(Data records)
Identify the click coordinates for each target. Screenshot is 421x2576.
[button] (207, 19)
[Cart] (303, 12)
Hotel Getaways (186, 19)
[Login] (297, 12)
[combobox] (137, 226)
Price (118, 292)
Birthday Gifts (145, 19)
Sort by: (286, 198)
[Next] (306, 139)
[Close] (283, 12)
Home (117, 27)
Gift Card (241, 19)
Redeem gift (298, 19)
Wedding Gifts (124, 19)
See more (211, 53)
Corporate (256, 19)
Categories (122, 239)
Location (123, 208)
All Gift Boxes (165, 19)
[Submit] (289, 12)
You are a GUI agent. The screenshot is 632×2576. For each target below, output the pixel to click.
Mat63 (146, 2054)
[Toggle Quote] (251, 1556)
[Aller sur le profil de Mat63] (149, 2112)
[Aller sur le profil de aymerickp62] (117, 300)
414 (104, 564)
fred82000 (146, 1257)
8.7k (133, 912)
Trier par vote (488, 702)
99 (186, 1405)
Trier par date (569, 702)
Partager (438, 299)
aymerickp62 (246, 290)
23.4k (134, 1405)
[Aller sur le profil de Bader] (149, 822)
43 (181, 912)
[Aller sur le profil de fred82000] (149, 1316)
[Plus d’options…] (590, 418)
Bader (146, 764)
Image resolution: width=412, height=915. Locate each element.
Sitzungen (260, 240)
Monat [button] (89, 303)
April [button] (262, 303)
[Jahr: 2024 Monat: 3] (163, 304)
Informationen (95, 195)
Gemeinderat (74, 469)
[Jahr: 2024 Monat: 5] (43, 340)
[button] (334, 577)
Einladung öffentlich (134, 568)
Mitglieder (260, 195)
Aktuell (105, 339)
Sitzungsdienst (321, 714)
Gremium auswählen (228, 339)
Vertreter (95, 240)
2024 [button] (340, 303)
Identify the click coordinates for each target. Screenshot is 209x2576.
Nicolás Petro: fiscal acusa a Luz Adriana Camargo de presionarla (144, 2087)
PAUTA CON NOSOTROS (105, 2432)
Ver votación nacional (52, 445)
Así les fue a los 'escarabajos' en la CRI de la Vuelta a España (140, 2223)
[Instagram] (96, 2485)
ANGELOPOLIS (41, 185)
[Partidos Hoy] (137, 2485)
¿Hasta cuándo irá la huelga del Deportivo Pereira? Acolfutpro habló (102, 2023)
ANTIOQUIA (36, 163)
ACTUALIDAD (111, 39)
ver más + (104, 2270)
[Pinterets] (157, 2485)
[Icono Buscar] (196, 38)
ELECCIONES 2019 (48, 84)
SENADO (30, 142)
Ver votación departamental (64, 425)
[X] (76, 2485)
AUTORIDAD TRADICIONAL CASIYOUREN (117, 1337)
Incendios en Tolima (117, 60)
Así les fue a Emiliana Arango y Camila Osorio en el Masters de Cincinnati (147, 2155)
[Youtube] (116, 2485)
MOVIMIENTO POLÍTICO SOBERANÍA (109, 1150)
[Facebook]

▸ PROBLEM DESCRIPTION:
Nothing should be missing: every line above must be reproduced exactly.

▸ COMPLETED TASK:
Identify the click coordinates for each target. Screenshot is 421x2576.
[button] (207, 19)
[Cart] (303, 12)
Hotel Getaways (186, 19)
[Login] (297, 12)
[combobox] (137, 226)
Price (118, 292)
Birthday Gifts (145, 19)
Sort by: (286, 198)
[Next] (306, 139)
[Close] (283, 12)
Home (117, 27)
Gift Card (241, 19)
Redeem gift (298, 19)
Wedding Gifts (124, 19)
See more (211, 53)
Corporate (256, 19)
Categories (122, 239)
Location (123, 208)
All Gift Boxes (165, 19)
[Submit] (289, 12)
You are a GUI agent. The screenshot is 632×2576. For each target below, output the pixel to click.
Mat63 (146, 2054)
[Toggle Quote] (251, 1556)
[Aller sur le profil de Mat63] (149, 2112)
[Aller sur le profil de aymerickp62] (117, 300)
414 (104, 564)
fred82000 (146, 1257)
8.7k (133, 912)
Trier par vote (488, 702)
99 (186, 1405)
Trier par date (569, 702)
Partager (438, 299)
aymerickp62 (246, 290)
23.4k (134, 1405)
[Aller sur le profil de Bader] (149, 822)
43 (181, 912)
[Aller sur le profil de fred82000] (149, 1316)
[Plus d’options…] (590, 418)
Bader (146, 764)
Image resolution: width=412, height=915. Locate each element.
Sitzungen (260, 240)
Monat [button] (89, 303)
April [button] (262, 303)
[Jahr: 2024 Monat: 3] (163, 304)
Informationen (95, 195)
Gemeinderat (74, 469)
[Jahr: 2024 Monat: 5] (43, 340)
[button] (334, 577)
Einladung öffentlich (134, 568)
Mitglieder (260, 195)
Aktuell (105, 339)
Sitzungsdienst (321, 714)
Gremium auswählen (228, 339)
Vertreter (95, 240)
2024 [button] (340, 303)
Identify the click coordinates for each target. Screenshot is 209x2576.
Nicolás Petro: fiscal acusa a Luz Adriana Camargo de presionarla (144, 2087)
PAUTA CON NOSOTROS (105, 2432)
Ver votación nacional (52, 445)
Así les fue a los 'escarabajos' en la CRI de la Vuelta a España (140, 2223)
[Instagram] (96, 2485)
ANGELOPOLIS (41, 185)
[Partidos Hoy] (137, 2485)
¿Hasta cuándo irá la huelga del Deportivo Pereira? Acolfutpro habló (102, 2023)
ANTIOQUIA (36, 163)
ACTUALIDAD (111, 39)
ver más + (104, 2270)
[Pinterets] (157, 2485)
[Icono Buscar] (196, 38)
ELECCIONES 2019 (48, 84)
SENADO (30, 142)
Ver votación departamental (64, 425)
[X] (76, 2485)
AUTORIDAD TRADICIONAL CASIYOUREN (117, 1337)
Incendios en Tolima (117, 60)
Así les fue a Emiliana Arango y Camila Osorio en el Masters de Cincinnati (147, 2155)
[Youtube] (116, 2485)
MOVIMIENTO POLÍTICO SOBERANÍA (109, 1150)
[Facebook]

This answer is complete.